Explosão da rave
Eliana Silva

Já não estamos em Londres. As festas, as cores, os ruídos manteem-se. As pessoas parecem sonâmbulas nas tardias raves, os tons das suas festes estão embriagados de tanta intensidade. A corrente que nasceu na década de 80 reaparece agora num neo-rave retomando as cores primárias – o amarelo, o cien e o magenta – e as cores secundárias – o verde relva, o cor-de-laranja e o roxo. Além destas cores “relembradas” chegam até nós nesta estação, toda uma panóplia de tons que deixam de sê-lo para serem cores únicas, precisas e intensas.

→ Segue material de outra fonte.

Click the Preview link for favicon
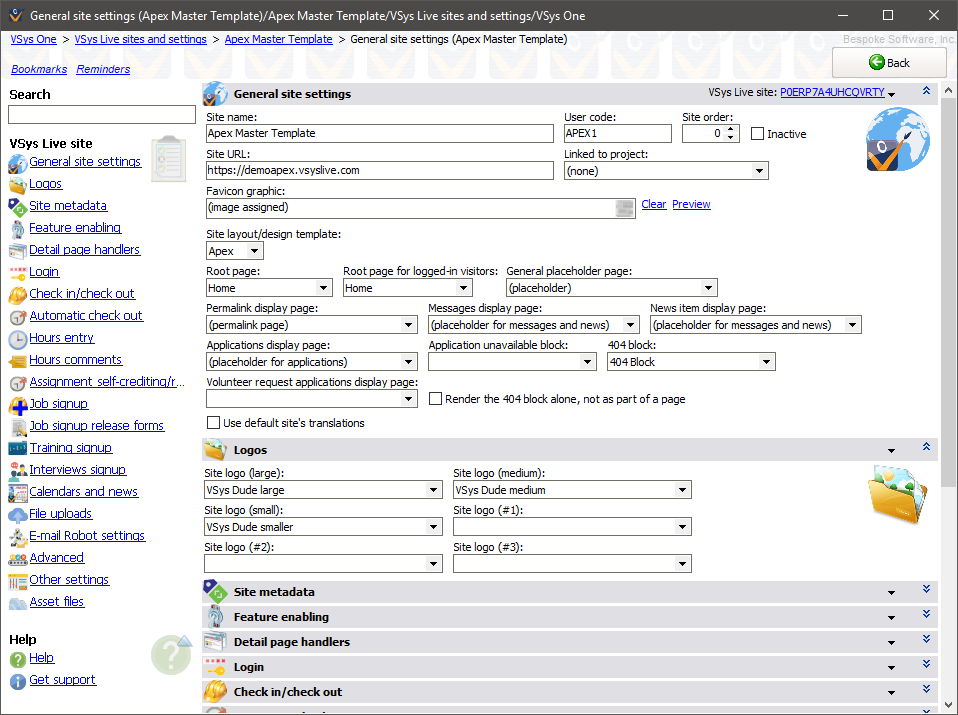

O fenómeno eclodiu devido aos britânicos Klaxons, Shitdisco e Simian Mobile Disco, aos germânicos Digitalismo, aos canadianos MSTRKRT, aos franceses Justice e Sebastian ou aos australianos The Presets e Van She, todos eles grupos de música que reivindicam o desfruto da música, sempre ao mais alto nível, misturando a atitude rock e as programações electrónicas. A nova maneira de estar alastrou-se à roupa e à maquilhagem e todos querem reviver os Smileys, os amarelos canários, os fluorescentes, vejam o estilista grego Bearsta. Não só as cores opacas mas também os tons metálicos e os materiais com brilho, como o verniz, o cabedal ou o cetim de seda.

O transe minimal, o progressivo ou qualquer sonoridade electrónica é vivida nas passerelles e transposta para o vestuário urbano. Quando o som acid-house, oriundo dos Estados Unidos, chegou à Europa, no final dos anos 80, deixou de ser mera música para se transformar na primeira forma de cultura massiva nascida nas pistas de dança. Escreve Vítor Belanciano na Vogue Portuguesa de Julho deste ano que “No Verão de 1988, o Verão a seguir à explosão do acid-house no Reino Unido, haveria de ficar conhecido como o Verão do Amor, numa alusão ao evento ocorrido em São Francisco vinte anos antes.” Depois do movimento punk, nasce a onda das raves em pseudo-casas no meio do mato decoradas com coloridos panos, onde o principal acaba por ser o desfrutar de um qualquer alucinógenio. Deixaram-se os protestos para trás e uma celebração excessiva chega até aos jovens do início dos anos 90.